Подлетев к смотровой площадке заднего вагона, слав перекинул ногу через седло и, напружинившись в стремени, лихо перемахнул через невысокие решётчатые перила. То есть лихо бы перемахнул, как хотелось, но недостаток опыта, вернее, полное его отсутствие в подобных эскападах подвело, и, не удержавшись на ногах на неожиданно скользком железе, причём инерция соскока развернула тело вокруг оси, он сперва со всего маху навернулся макушкой о стенку грузовоза, а затем приложился всем телом об пол. Железо так и загрохотало. От удара из глаз и искры посыпались, и слёзы выступили — всё, как говорится, в полном наборе. Ругаясь почём зря, чтобы хоть как-то заглушить боль, Благуша кое-как утвердился на четвереньках и поднял гудящую, ошалевшую от такого обращения голову.
Тополиный полустанок медленно уплывал прочь, а по перрону очумело мотались его коняги, распугивая мирян и служителей. Высмотрев среди прочих смотрителя полустанка, Благуша, превозмогая боль, рывком поднялся на ноги, вцепился руками в перила ограждения и хрипло крикнул во весь голос:
— Присмотри за конягами! Не дай им запалиться, поводи их!
И с удовлетворением увидел, как по знаку смотрителя к конягам выскочили двое пацанов, из той малышни, что всегда крутится в подобных местах в ожидании чудес и приключений, подхватили коняг за поводья и побежали по перрону, потянув их за собой.
Славно. Не пропадут коняги, хоть и бросил он их, почитай, на произвол судьбы. Не по-хозяйски было губить животин, да и жаль, оторви и выбрось, чисто по-человечески — ведь верно послужили. А так пусть, хоть и в чужих руках, послужат людям ещё…
Благуша осторожно потрогал моментально вспухшую шишку (здоровенная будет, оторви и выбрось!), затем, спохватившись, глянул по сторонам и облегчённо вздохнул — слетевшая при падении с плеча котомка сиротливо жалась к стенке грузовоза. Подобрав её, слав снова уставился в убегающую даль, на быстро уменьшающийся полустанок, постепенно остывая и отдавая ветру вместе с излишками тепла тревогу и нервное ожидание, томившие его на протяжении всей гонки до Махины, а заодно стараясь потихоньку привести мысли в порядок. Да уж, выдалось приключенье, нежданное, непрошеное, а всё благодаря Выжиге…

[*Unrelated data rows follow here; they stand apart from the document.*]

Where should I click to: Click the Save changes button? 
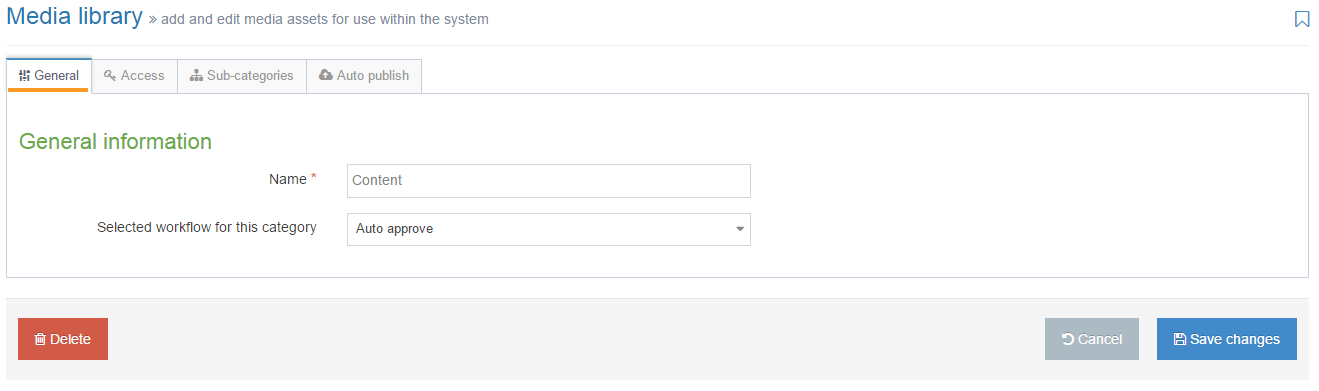click(x=1227, y=339)
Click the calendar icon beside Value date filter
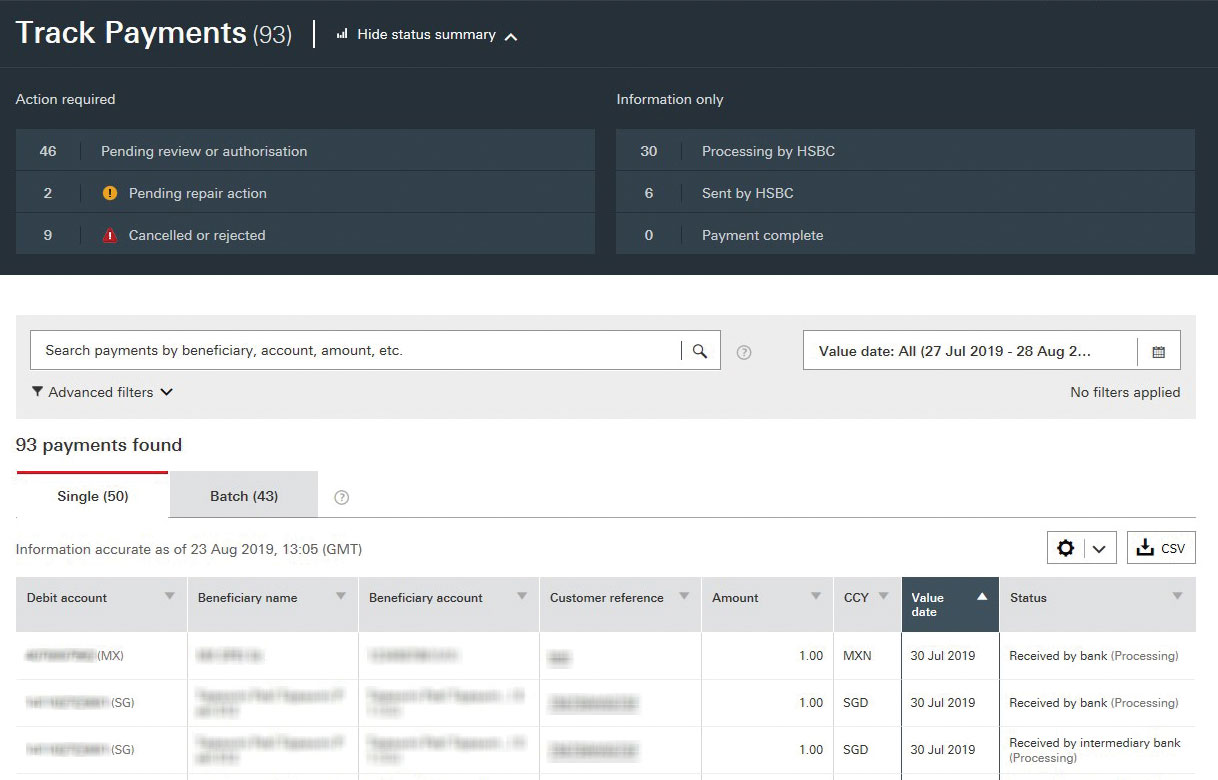The width and height of the screenshot is (1218, 780). click(x=1159, y=350)
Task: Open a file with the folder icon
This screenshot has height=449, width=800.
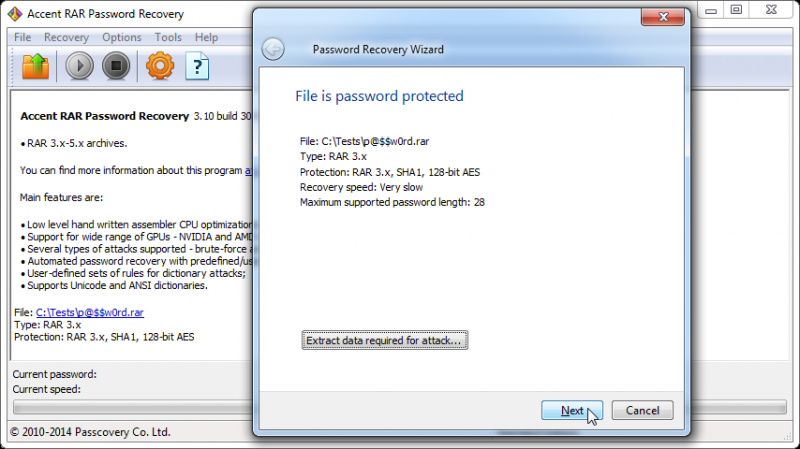Action: (x=36, y=66)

Чем быстрее Махина набирала положенную скорость, разгоняясь по прямым, как взгляд, путям и унося его в неизвестность, чем больше набирал силу ветер, врываясь на заднюю площадку грузовоза из боковин и напористо охолаживая разгорячённое тело, тем больше в душе росла эйфория от собственной, совсем не свойственной ему в обычной жизни лихости. Наверное, рано или поздно в жизни любого человека наступает момент, когда приходится испытать себя на прочность, и такой момент в жизни Благуши наступил, более того, он выдержал испытание, оторви и выбрось, с честью! Да уж, верно говорят — чтобы достичь желанной цели, порой приходится проявить завидное упорство, преодолеть всяческие лишения. Зато и победа потом сладка! Ну, до полной победы ещё далековато, зато первое препятствие, оторви и выбрось, он уж точно преодолел, главное теперь — не киснуть, продолжать в том же духе! Эх, вот так бы лихо преодолеть и остальные беды!
Так что несмотря на изрядную усталость и здоровенную шишку на макушке, душа у Благуши пела и ликовала. От избытка чувств он даже рассмеялся вслух, заглушив на миг гул свирепеющего от такой насмешки ветра, и в этом ликовании совсем не было места для вероломного заклятого другана Выжиги, а потому и думать о нём слав больше не стал.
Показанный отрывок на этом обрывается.